Privacy Preserving Diffusion Models for Mixed-Type Tabular Data Generation
Timur Sattarov, Marco Schreyer, Damian Borth
TL;DR
The paper tackles privacy-aware synthesis of mixed-type tabular data by marrying diffusion models with embedding-based categorical representations. It introduces DP-FinDiff, a DP-enabled diffusion framework augmented with Adaptive Timestep sampling and Feature-Aggregated loss to mitigate DP noise and gradient clipping effects. Empirical results on finance and healthcare datasets show DP-FinDiff delivering 16-42% higher utility than DP baselines, with further gains from the proposed training enhancements and embedding-based encodings. The work offers a scalable, privacy-preserving approach for sharing sensitive tabular data in high-stakes domains, while acknowledging limitations in fairness evaluation and potential biases in synthetic outputs.
Abstract
We introduce DP-FinDiff, a differentially private diffusion framework for synthesizing mixed-type tabular data.
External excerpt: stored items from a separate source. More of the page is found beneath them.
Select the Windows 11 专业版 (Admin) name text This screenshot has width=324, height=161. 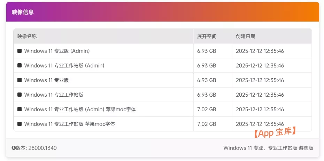click(57, 51)
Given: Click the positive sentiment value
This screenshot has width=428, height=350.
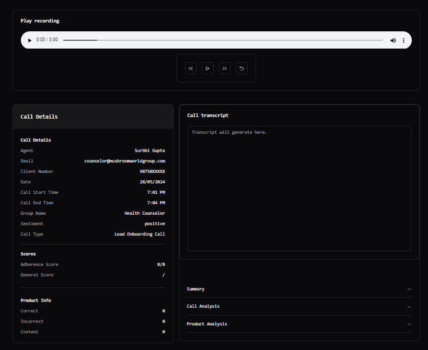Looking at the screenshot, I should [155, 224].
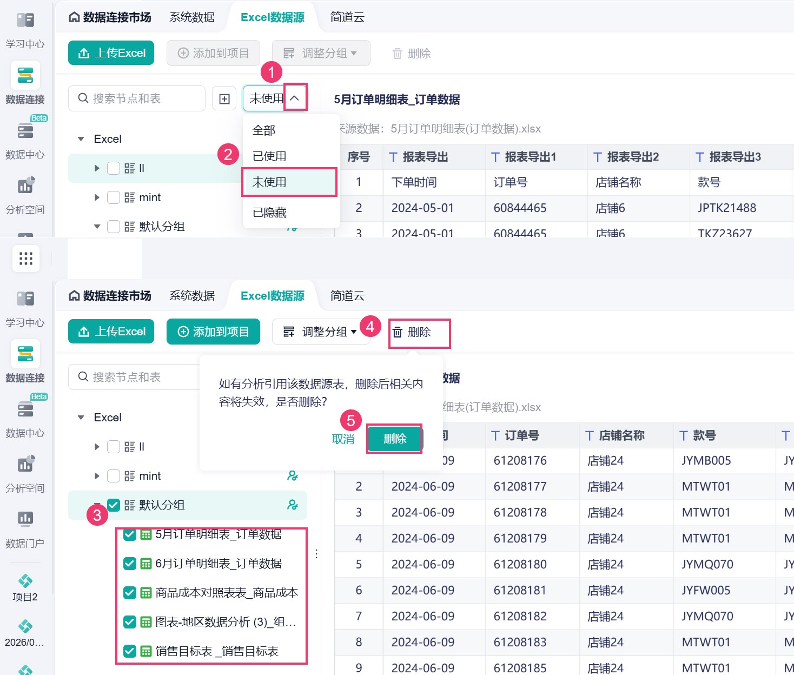Select 已隐藏 from the filter menu
This screenshot has height=675, width=794.
(269, 213)
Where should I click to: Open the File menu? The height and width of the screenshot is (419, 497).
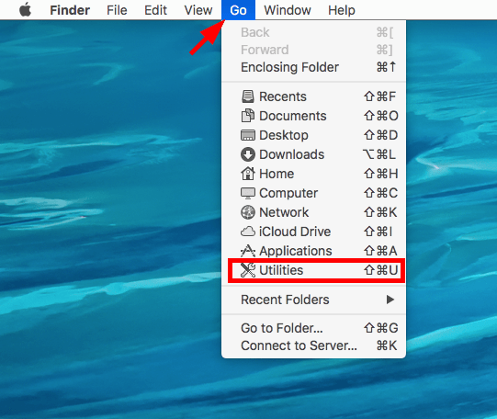(117, 10)
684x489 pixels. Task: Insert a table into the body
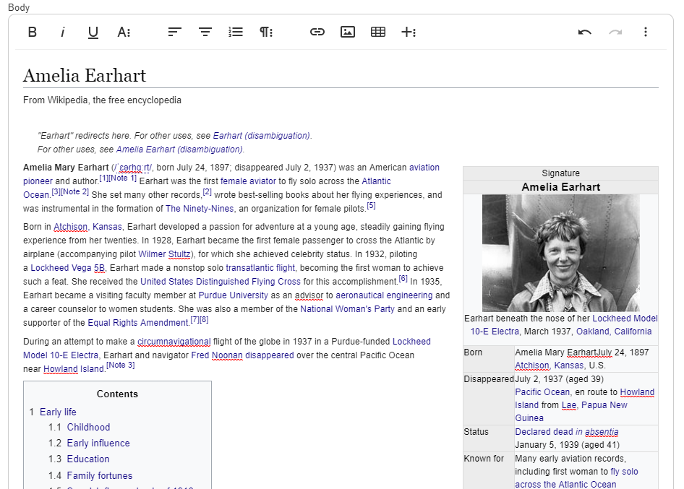pos(378,32)
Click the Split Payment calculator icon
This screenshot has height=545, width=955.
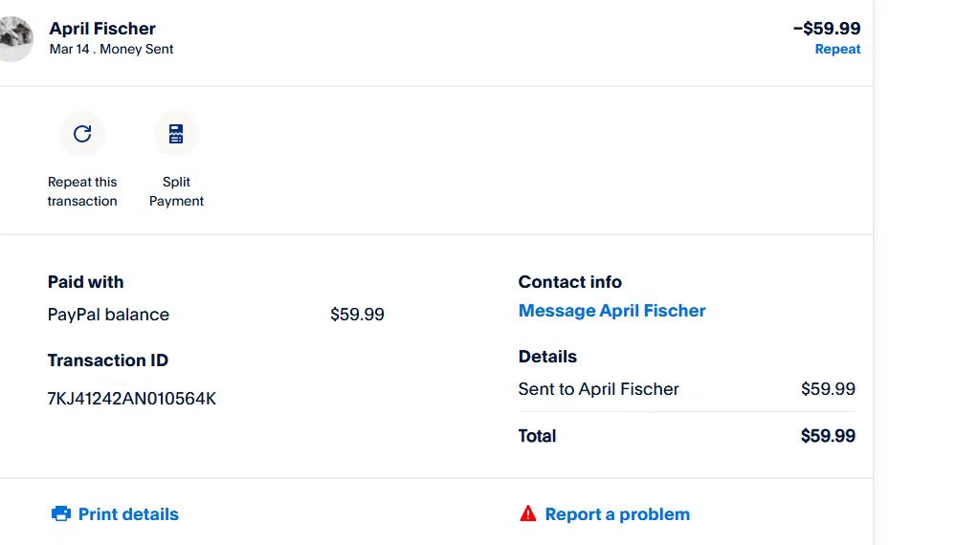pos(176,134)
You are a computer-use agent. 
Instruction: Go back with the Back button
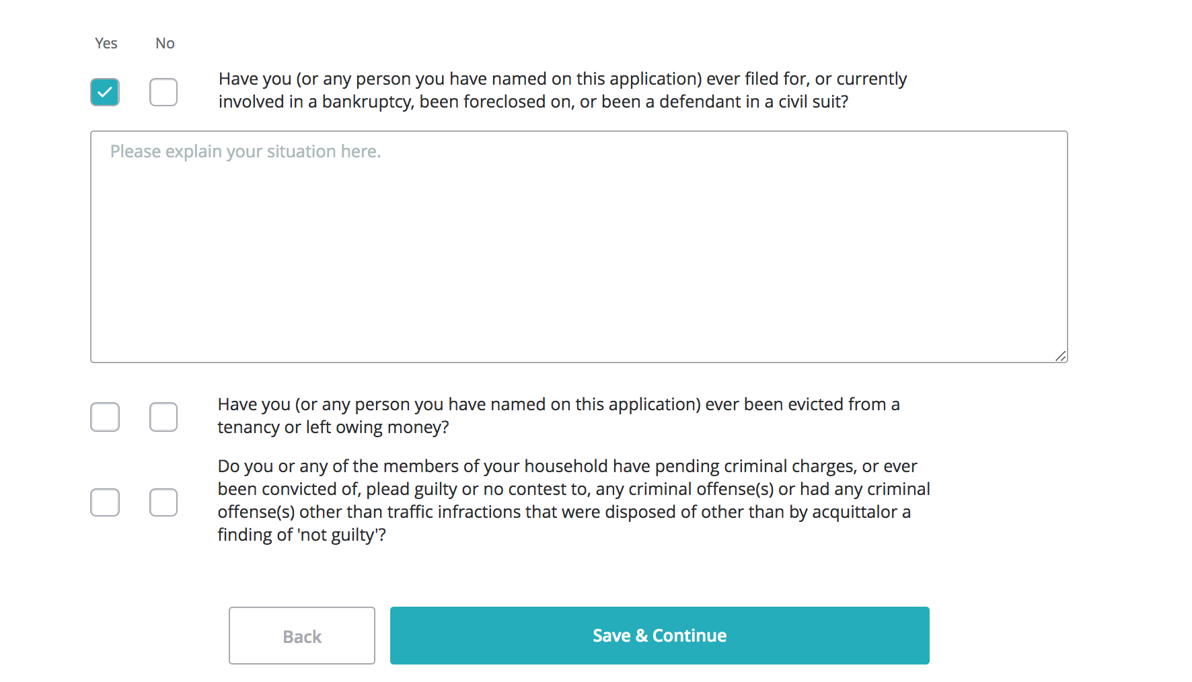coord(302,636)
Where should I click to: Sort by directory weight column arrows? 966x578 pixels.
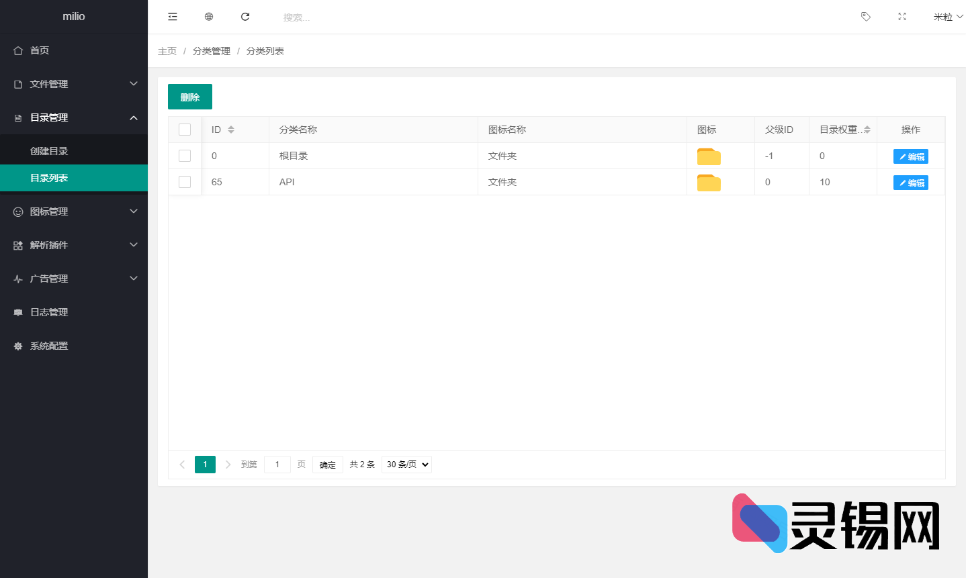coord(867,130)
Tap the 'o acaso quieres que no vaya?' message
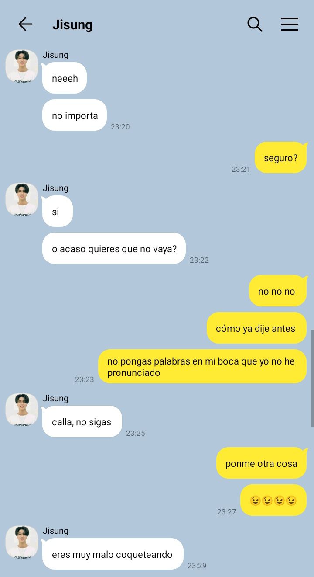314x577 pixels. coord(114,248)
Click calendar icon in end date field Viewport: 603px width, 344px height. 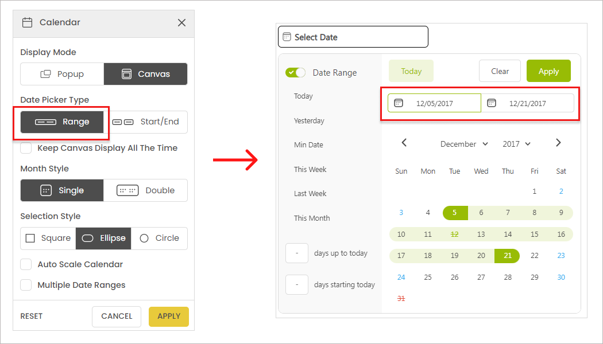(x=492, y=103)
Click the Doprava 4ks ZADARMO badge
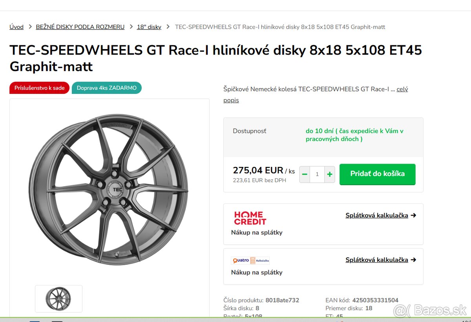The height and width of the screenshot is (322, 471). pos(106,88)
DP-FinDiff employs embedding-based representations for categorical features, reducing encoding overhead and scaling to high-dimensional datasets. To adapt DP-training to the diffusion process, we propose two privacy-aware training strategies: an adaptive timestep sampler that aligns updates with diffusion dynamics, and a feature-aggregated loss that mitigates clipping-induced bias. Together, these enhancements improve fidelity and downstream utility without weakening privacy guarantees. On financial and medical datasets, DP-FinDiff achieves 16-42% higher utility than DP baselines at comparable privacy levels, demonstrating its promise for safe and effective data sharing in sensitive domains.